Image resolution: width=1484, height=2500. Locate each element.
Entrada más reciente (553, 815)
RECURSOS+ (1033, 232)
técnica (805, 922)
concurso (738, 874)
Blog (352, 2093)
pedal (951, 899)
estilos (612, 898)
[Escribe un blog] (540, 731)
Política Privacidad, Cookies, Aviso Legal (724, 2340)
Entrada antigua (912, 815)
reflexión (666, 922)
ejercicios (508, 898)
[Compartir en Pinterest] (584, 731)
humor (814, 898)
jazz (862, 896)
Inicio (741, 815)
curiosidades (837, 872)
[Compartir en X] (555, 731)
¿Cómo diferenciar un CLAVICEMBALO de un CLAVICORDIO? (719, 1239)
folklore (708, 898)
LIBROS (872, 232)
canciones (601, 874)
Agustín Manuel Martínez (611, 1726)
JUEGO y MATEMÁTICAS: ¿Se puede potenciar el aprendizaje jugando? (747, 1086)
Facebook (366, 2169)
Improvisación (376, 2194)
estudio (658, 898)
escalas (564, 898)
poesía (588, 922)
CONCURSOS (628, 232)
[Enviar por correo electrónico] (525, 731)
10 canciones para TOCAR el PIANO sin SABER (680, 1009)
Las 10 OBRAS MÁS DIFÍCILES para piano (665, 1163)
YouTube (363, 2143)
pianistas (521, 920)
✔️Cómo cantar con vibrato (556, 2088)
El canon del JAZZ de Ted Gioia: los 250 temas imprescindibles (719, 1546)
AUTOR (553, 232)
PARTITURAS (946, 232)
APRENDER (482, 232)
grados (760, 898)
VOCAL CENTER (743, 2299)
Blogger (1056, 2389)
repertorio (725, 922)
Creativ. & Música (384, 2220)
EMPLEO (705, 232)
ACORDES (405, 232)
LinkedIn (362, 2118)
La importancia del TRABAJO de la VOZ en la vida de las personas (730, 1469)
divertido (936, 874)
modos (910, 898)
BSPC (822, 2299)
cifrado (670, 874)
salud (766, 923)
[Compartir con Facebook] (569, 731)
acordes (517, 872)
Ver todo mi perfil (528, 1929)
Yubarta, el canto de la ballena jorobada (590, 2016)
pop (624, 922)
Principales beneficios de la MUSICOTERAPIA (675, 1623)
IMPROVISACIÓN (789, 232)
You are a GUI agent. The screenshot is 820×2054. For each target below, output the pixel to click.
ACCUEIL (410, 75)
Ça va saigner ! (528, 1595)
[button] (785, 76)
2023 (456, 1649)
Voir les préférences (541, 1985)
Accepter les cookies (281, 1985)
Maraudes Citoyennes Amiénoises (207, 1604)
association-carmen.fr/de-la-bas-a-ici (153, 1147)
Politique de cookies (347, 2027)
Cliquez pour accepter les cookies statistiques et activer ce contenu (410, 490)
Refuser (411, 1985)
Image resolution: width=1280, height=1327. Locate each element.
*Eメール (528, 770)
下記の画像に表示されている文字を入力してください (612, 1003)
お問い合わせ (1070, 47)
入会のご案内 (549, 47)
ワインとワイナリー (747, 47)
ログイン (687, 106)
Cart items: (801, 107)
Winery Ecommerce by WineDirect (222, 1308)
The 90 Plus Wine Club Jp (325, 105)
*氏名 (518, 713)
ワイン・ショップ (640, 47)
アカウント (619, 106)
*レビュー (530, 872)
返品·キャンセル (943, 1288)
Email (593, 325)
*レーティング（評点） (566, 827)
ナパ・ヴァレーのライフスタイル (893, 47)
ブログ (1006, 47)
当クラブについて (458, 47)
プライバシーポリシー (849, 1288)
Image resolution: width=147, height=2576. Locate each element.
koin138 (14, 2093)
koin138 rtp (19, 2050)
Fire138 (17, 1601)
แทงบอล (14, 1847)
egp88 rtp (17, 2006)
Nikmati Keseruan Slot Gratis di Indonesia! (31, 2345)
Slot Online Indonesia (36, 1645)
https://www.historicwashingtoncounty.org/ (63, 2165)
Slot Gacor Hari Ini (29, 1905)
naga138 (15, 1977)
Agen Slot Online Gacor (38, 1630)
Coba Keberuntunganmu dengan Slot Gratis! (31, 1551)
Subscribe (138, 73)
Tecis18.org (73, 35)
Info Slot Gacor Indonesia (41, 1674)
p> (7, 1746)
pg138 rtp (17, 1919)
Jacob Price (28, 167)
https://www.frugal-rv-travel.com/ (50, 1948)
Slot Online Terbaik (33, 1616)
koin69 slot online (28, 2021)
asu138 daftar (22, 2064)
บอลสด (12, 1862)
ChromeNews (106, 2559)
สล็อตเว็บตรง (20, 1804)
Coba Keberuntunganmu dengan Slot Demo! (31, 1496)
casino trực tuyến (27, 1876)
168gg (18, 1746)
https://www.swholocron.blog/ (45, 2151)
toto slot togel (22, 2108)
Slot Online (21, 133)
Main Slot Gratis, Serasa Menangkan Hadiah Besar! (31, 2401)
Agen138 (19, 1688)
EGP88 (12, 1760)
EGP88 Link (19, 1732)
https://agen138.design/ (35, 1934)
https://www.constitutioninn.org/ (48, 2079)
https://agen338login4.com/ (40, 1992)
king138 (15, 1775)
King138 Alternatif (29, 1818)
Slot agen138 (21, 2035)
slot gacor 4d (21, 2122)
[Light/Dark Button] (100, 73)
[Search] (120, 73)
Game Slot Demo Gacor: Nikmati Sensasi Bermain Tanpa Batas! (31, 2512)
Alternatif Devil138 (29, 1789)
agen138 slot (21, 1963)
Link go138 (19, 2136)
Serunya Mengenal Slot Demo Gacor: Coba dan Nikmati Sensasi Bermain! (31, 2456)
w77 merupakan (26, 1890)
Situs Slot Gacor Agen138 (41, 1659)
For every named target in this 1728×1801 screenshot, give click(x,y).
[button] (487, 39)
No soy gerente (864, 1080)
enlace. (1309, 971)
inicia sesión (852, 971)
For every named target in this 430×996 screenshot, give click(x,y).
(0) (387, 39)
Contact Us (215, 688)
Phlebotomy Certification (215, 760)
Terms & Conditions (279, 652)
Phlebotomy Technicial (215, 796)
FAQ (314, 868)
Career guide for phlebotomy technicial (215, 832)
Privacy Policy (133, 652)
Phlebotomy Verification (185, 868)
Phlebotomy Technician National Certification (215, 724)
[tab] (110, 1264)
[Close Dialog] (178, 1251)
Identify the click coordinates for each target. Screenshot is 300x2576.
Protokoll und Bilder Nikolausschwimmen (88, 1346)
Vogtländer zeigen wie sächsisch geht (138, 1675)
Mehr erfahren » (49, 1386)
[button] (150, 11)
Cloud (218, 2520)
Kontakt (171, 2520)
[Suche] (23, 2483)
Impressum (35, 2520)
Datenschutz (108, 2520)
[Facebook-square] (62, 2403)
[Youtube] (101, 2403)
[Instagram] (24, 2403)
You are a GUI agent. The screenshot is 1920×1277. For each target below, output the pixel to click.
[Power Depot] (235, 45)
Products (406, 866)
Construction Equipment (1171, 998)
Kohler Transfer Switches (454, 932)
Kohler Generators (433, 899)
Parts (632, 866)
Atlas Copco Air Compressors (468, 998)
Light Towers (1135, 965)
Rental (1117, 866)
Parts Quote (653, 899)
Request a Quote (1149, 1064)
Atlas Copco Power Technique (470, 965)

————

* [WHAT YOU WILL DO]:
Each entry needs to be copied out exactly.

* [RESPONSE FOR THIS EXERCISE]:
Image resolution: width=1484, height=2500. Locate each element.
Entrada más reciente (553, 815)
RECURSOS+ (1033, 232)
técnica (805, 922)
concurso (738, 874)
Blog (352, 2093)
pedal (951, 899)
estilos (612, 898)
[Escribe un blog] (540, 731)
Política Privacidad, Cookies, Aviso Legal (724, 2340)
Entrada antigua (912, 815)
reflexión (666, 922)
ejercicios (508, 898)
[Compartir en Pinterest] (584, 731)
humor (814, 898)
jazz (862, 896)
Inicio (741, 815)
curiosidades (837, 872)
[Compartir en X] (555, 731)
¿Cómo diferenciar un CLAVICEMBALO de un CLAVICORDIO? (719, 1239)
folklore (708, 898)
LIBROS (872, 232)
canciones (601, 874)
Agustín Manuel Martínez (611, 1726)
JUEGO y MATEMÁTICAS: ¿Se puede potenciar el aprendizaje jugando? (747, 1086)
Facebook (366, 2169)
Improvisación (376, 2194)
estudio (658, 898)
escalas (564, 898)
poesía (588, 922)
CONCURSOS (628, 232)
[Enviar por correo electrónico] (525, 731)
10 canciones para TOCAR el PIANO sin SABER (680, 1009)
Las 10 OBRAS MÁS DIFÍCILES para piano (665, 1163)
YouTube (363, 2143)
pianistas (521, 920)
✔️Cómo cantar con vibrato (556, 2088)
El canon del JAZZ de Ted Gioia: los 250 temas imprescindibles (719, 1546)
AUTOR (553, 232)
PARTITURAS (946, 232)
APRENDER (482, 232)
grados (760, 898)
VOCAL CENTER (743, 2299)
Blogger (1056, 2389)
repertorio (725, 922)
Creativ. & Música (384, 2220)
EMPLEO (705, 232)
ACORDES (405, 232)
LinkedIn (362, 2118)
La importancia del TRABAJO de la VOZ en la vida de las personas (730, 1469)
divertido (936, 874)
modos (910, 898)
BSPC (822, 2299)
cifrado (670, 874)
salud (766, 923)
[Compartir con Facebook] (569, 731)
acordes (517, 872)
Ver todo mi perfil (528, 1929)
Yubarta, el canto de la ballena jorobada (590, 2016)
pop (624, 922)
Principales beneficios de la MUSICOTERAPIA (675, 1623)
IMPROVISACIÓN (789, 232)
You are a GUI agent. The screenshot is 820×2054. For each target below, output the pixel to click.
ACCUEIL (410, 75)
Ça va saigner ! (528, 1595)
[button] (785, 76)
2023 (456, 1649)
Voir les préférences (541, 1985)
Accepter les cookies (281, 1985)
Maraudes Citoyennes Amiénoises (207, 1604)
association-carmen.fr/de-la-bas-a-ici (153, 1147)
Politique de cookies (347, 2027)
Cliquez pour accepter les cookies statistiques et activer ce contenu (410, 490)
Refuser (411, 1985)
Image resolution: width=1280, height=1327. Locate each element.
*Eメール (528, 770)
下記の画像に表示されている文字を入力してください (612, 1003)
お問い合わせ (1070, 47)
入会のご案内 (549, 47)
ワインとワイナリー (747, 47)
ログイン (687, 106)
Cart items: (801, 107)
Winery Ecommerce by WineDirect (222, 1308)
The 90 Plus Wine Club Jp (325, 105)
*氏名 (518, 713)
ワイン・ショップ (640, 47)
アカウント (619, 106)
*レビュー (530, 872)
返品·キャンセル (943, 1288)
Email (593, 325)
*レーティング（評点） (566, 827)
ナパ・ヴァレーのライフスタイル (893, 47)
ブログ (1006, 47)
当クラブについて (458, 47)
プライバシーポリシー (849, 1288)
Image resolution: width=147, height=2576. Locate each element.
koin138 (14, 2093)
koin138 rtp (19, 2050)
Fire138 (17, 1601)
แทงบอล (14, 1847)
egp88 rtp (17, 2006)
Nikmati Keseruan Slot Gratis di Indonesia! (31, 2345)
Slot Online Indonesia (36, 1645)
https://www.historicwashingtoncounty.org/ (63, 2165)
Slot Gacor Hari Ini (29, 1905)
naga138 (15, 1977)
Agen Slot Online Gacor (38, 1630)
Coba Keberuntunganmu dengan Slot Gratis! (31, 1551)
Subscribe (138, 73)
Tecis18.org (73, 35)
Info Slot Gacor Indonesia (41, 1674)
p> (7, 1746)
pg138 rtp (17, 1919)
Jacob Price (28, 167)
https://www.frugal-rv-travel.com/ (50, 1948)
Slot Online Terbaik (33, 1616)
koin69 slot online (28, 2021)
asu138 daftar (22, 2064)
บอลสด (12, 1862)
ChromeNews (106, 2559)
สล็อตเว็บตรง (20, 1804)
Coba Keberuntunganmu dengan Slot Demo! (31, 1496)
casino trực tuyến (27, 1876)
168gg (18, 1746)
https://www.swholocron.blog/ (45, 2151)
toto slot togel (22, 2108)
Slot Online (21, 133)
Main Slot Gratis, Serasa Menangkan Hadiah Besar! (31, 2401)
Agen138 (19, 1688)
EGP88 (12, 1760)
EGP88 Link (19, 1732)
https://agen138.design/ (35, 1934)
https://www.constitutioninn.org/ (48, 2079)
https://agen338login4.com/ (40, 1992)
king138 (15, 1775)
King138 Alternatif (29, 1818)
Slot agen138 (21, 2035)
slot gacor 4d (21, 2122)
[Light/Dark Button] (100, 73)
[Search] (120, 73)
Game Slot Demo Gacor: Nikmati Sensasi Bermain Tanpa Batas! (31, 2512)
Alternatif Devil138 (29, 1789)
agen138 slot (21, 1963)
Link go138 (19, 2136)
Serunya Mengenal Slot Demo Gacor: Coba dan Nikmati Sensasi Bermain! (31, 2456)
w77 merupakan (26, 1890)
Situs Slot Gacor Agen138 (41, 1659)
For every named target in this 1728×1801 screenshot, give click(x,y).
[button] (487, 39)
No soy gerente (864, 1080)
enlace. (1309, 971)
inicia sesión (852, 971)
For every named target in this 430×996 screenshot, give click(x,y).
(0) (387, 39)
Contact Us (215, 688)
Phlebotomy Certification (215, 760)
Terms & Conditions (279, 652)
Phlebotomy Technicial (215, 796)
FAQ (314, 868)
Career guide for phlebotomy technicial (215, 832)
Privacy Policy (133, 652)
Phlebotomy Verification (185, 868)
Phlebotomy Technician National Certification (215, 724)
[tab] (110, 1264)
[Close Dialog] (178, 1251)
Identify the click coordinates for each target. Screenshot is 300x2576.
Protokoll und Bilder Nikolausschwimmen (88, 1346)
Vogtländer zeigen wie sächsisch geht (138, 1675)
Mehr erfahren » (49, 1386)
[button] (150, 11)
Cloud (218, 2520)
Kontakt (171, 2520)
[Suche] (23, 2483)
Impressum (35, 2520)
Datenschutz (108, 2520)
[Facebook-square] (62, 2403)
[Youtube] (101, 2403)
[Instagram] (24, 2403)
You are a GUI agent. The screenshot is 1920×1277. For each target below, output the pixel to click.
[Power Depot] (235, 45)
Products (406, 866)
Construction Equipment (1171, 998)
Kohler Transfer Switches (454, 932)
Kohler Generators (433, 899)
Parts (632, 866)
Atlas Copco Air Compressors (468, 998)
Light Towers (1135, 965)
Rental (1117, 866)
Parts Quote (653, 899)
Request a Quote (1149, 1064)
Atlas Copco Power Technique (470, 965)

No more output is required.